Data extract:
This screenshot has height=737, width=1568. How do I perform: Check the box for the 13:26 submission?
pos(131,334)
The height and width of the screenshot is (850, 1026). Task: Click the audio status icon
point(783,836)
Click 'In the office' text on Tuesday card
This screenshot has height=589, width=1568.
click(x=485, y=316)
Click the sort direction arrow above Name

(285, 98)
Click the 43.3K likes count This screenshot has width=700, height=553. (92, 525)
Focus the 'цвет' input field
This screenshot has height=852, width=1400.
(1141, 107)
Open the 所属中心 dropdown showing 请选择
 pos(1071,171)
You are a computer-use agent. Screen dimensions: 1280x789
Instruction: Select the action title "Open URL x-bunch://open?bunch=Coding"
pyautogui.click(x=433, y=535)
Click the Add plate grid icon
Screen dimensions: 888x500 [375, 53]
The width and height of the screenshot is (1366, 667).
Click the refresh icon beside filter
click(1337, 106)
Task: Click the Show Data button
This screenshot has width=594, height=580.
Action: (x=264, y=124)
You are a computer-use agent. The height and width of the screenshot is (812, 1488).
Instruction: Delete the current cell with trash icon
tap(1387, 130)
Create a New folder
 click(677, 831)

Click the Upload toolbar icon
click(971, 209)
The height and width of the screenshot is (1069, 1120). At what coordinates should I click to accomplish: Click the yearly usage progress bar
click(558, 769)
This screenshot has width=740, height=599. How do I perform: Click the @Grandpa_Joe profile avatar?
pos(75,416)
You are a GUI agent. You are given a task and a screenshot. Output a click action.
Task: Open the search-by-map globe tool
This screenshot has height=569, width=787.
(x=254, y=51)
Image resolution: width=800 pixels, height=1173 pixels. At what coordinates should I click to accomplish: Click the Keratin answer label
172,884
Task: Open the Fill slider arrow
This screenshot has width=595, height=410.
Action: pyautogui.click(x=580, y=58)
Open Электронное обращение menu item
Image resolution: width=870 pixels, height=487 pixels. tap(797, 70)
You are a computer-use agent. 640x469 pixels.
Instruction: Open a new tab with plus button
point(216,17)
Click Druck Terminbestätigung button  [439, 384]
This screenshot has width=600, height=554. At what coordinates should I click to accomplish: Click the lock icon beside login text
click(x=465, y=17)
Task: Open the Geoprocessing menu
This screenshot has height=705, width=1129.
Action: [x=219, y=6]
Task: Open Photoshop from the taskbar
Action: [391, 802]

Action item: Set down every entry again, exactly as written.

Written reply:
This screenshot has height=737, width=1568. How do I perform: Check the box for the 13:26 submission?
pos(131,334)
The height and width of the screenshot is (850, 1026). Task: Click the audio status icon
point(783,836)
Click 'In the office' text on Tuesday card
This screenshot has height=589, width=1568.
click(x=485, y=316)
Click the sort direction arrow above Name

(285, 98)
Click the 43.3K likes count This screenshot has width=700, height=553. (92, 525)
Focus the 'цвет' input field
This screenshot has height=852, width=1400.
(1141, 107)
Open the 所属中心 dropdown showing 请选择
 pos(1071,171)
You are a computer-use agent. Screen dimensions: 1280x789
Instruction: Select the action title "Open URL x-bunch://open?bunch=Coding"
pyautogui.click(x=433, y=535)
Click the Add plate grid icon
Screen dimensions: 888x500 [375, 53]
The width and height of the screenshot is (1366, 667).
Click the refresh icon beside filter
click(1337, 106)
Task: Click the Show Data button
This screenshot has width=594, height=580.
Action: (x=264, y=124)
You are a computer-use agent. The height and width of the screenshot is (812, 1488).
Instruction: Delete the current cell with trash icon
tap(1387, 130)
Create a New folder
 click(677, 831)

Click the Upload toolbar icon
click(971, 209)
The height and width of the screenshot is (1069, 1120). At what coordinates should I click to accomplish: Click the yearly usage progress bar
click(558, 769)
This screenshot has width=740, height=599. How do I perform: Click the @Grandpa_Joe profile avatar?
pos(75,416)
You are a GUI agent. You are given a task and a screenshot. Output a click action.
Task: Open the search-by-map globe tool
This screenshot has height=569, width=787.
(x=254, y=51)
Image resolution: width=800 pixels, height=1173 pixels. At what coordinates should I click to accomplish: Click the Keratin answer label
172,884
Task: Open the Fill slider arrow
This screenshot has width=595, height=410.
Action: pyautogui.click(x=580, y=58)
Open Электронное обращение menu item
Image resolution: width=870 pixels, height=487 pixels. tap(797, 70)
You are a computer-use agent. 640x469 pixels.
Instruction: Open a new tab with plus button
point(216,17)
Click Druck Terminbestätigung button  [439, 384]
This screenshot has width=600, height=554. At what coordinates should I click to accomplish: Click the lock icon beside login text
click(x=465, y=17)
Task: Open the Geoprocessing menu
This screenshot has height=705, width=1129.
Action: [x=219, y=6]
Task: Open Photoshop from the taskbar
Action: [391, 802]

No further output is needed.